DATA RECORDS
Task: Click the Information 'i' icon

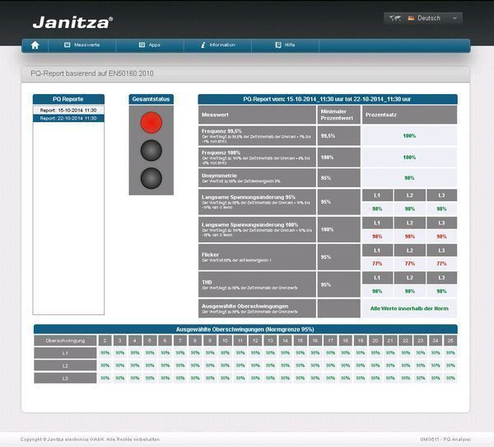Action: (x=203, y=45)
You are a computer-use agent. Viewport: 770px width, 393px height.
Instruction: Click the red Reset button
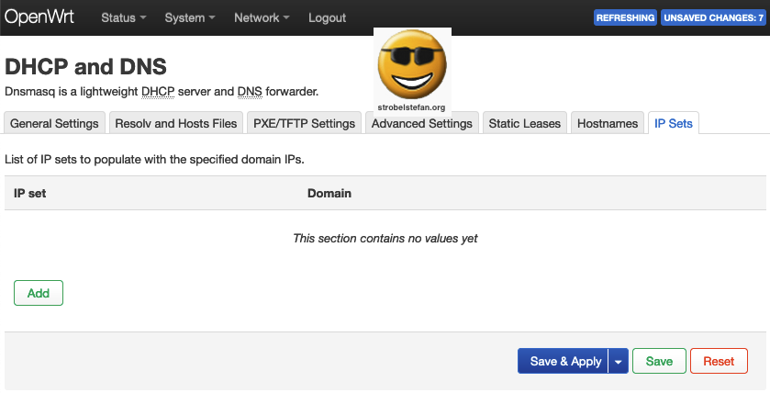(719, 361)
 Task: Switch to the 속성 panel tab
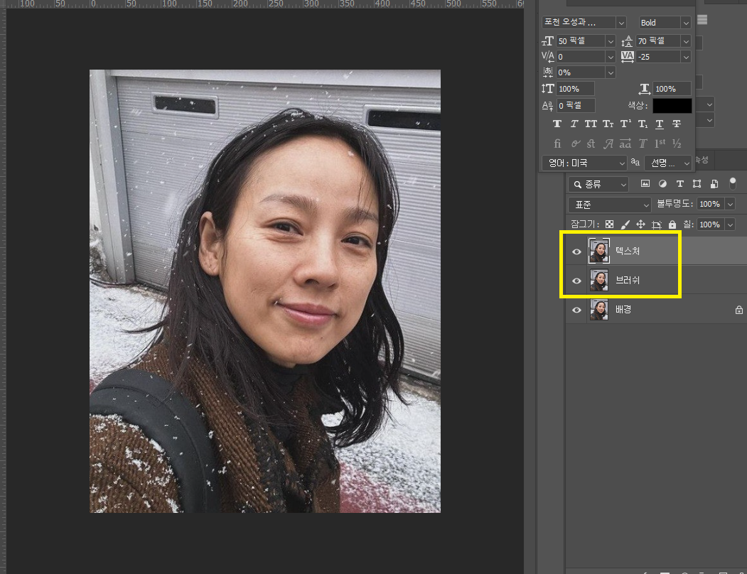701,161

--

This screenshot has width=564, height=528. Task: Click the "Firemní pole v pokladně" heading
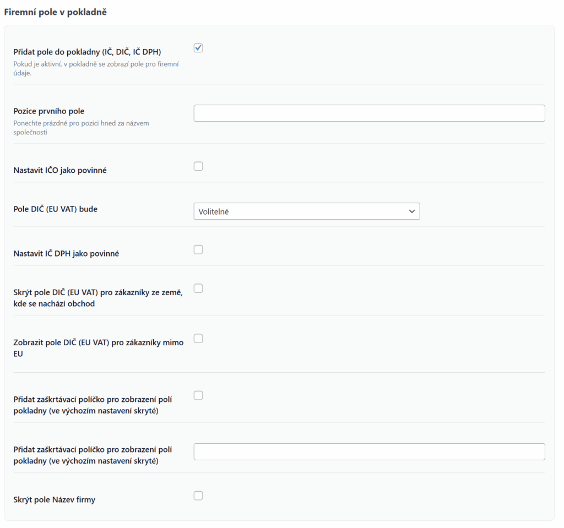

REQUIRED WORK
Ascertain the number of lines in the entries that include the word "height", and report only that number.

EXPECTED OUTPUT
2